Dove ci sono la qualità e l'unicità del prodotto, il tema della dimensione si azzera

Per ogni volta che si sostiene che per competere serve un certo tipo di taglia aziendale, c’è un esempio, in Italia, che dimostra il contrario. Un territorio dove se la giocano contemporaneamente multinazionali, pur poche, e piccole e medie imprese artigiane da qualche milione di euro. Ferrero e Guido Gobino, per fare un esempio. Numero diversi, mercati diversi, ma pur sempre aziende che hanno scelto di fare della qualità, della serietà, dell’etica e della sostenibilità l’ingrediente principale di quello che poi vanno a vendere sui mercati internazionali. La Guido Gobino, che prende il nome dal maestro cioccolatiere che l’ha fondata e che si posiziona in una fascia altissima di mercato, ha presentato il primo bilancio di sostenibilità. Nel redigerlo Gobino si è reso conto che la sua realtà era sostenibile da sempre. Oggi con una consapevolezza in più, nel solco di altre aziende ‘illuminate’ del made in Italy. Tra tutte, Guido Gobino fa esplicito riferimento a Brunello Cucinelli e Giorgio Armani.
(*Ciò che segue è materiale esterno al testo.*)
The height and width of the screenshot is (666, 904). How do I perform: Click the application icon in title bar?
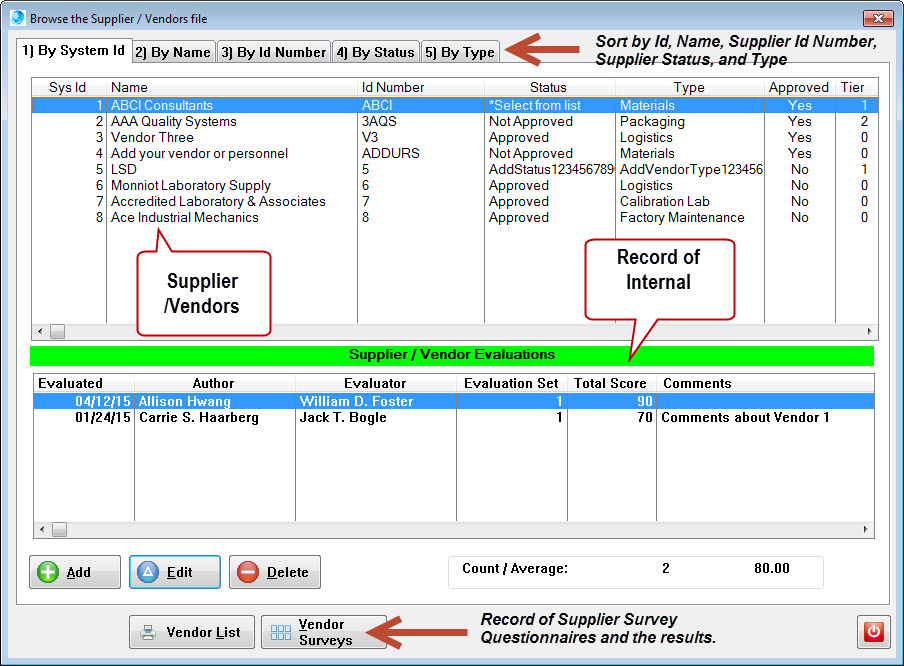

Tutto parte dal Tourinot, il gianduiotto simbolo di Torino

“Nel 2020 in occasione del 25esimo del Tourinot, il nostro gianduiotto più famoso, avevo pensato di scrivere un libro. L’ho fatto, insieme a Giuseppe Culicchia (‘5 grammi di felicità’). All’interno la storia mia vita, un percorso lunghissimo. Lo avevamo scritto prima di Natale, pensavamo di uscire tra gennaio e febbraio e poi si è bloccato tutto. Mi sono sentito in dovere di scrivere quello che era successo perché mi sono trovato qui solo, a marzo, con i dipendenti a casa e la produzione ferma. Ci pensavamo invincibili e di potere camminare sulle nuvole e invece ci siamo trovati per terra. Ma abbiamo pur sempre radici langarole, contadine, e la riflessione che è venuta naturalmente è stata che dovessimo ritornare ai ritmi che ci impone la natura. Abbiamo corso troppo, siamo andati sregolati verso il guadagno e lo sviluppo e non ci siamo resi conto che tutto questo creava squilibri che oggi ce li ritroviamo tutti. Insomma era arrivato il momento di cambiare passo e pensare a quello che lasceremo ai nostri figli, a un discorso di filosofia e di nuovo umanesimo legato alla natura e al rispetto della persona piuttosto che allo sviluppo economico a tutti i costi”.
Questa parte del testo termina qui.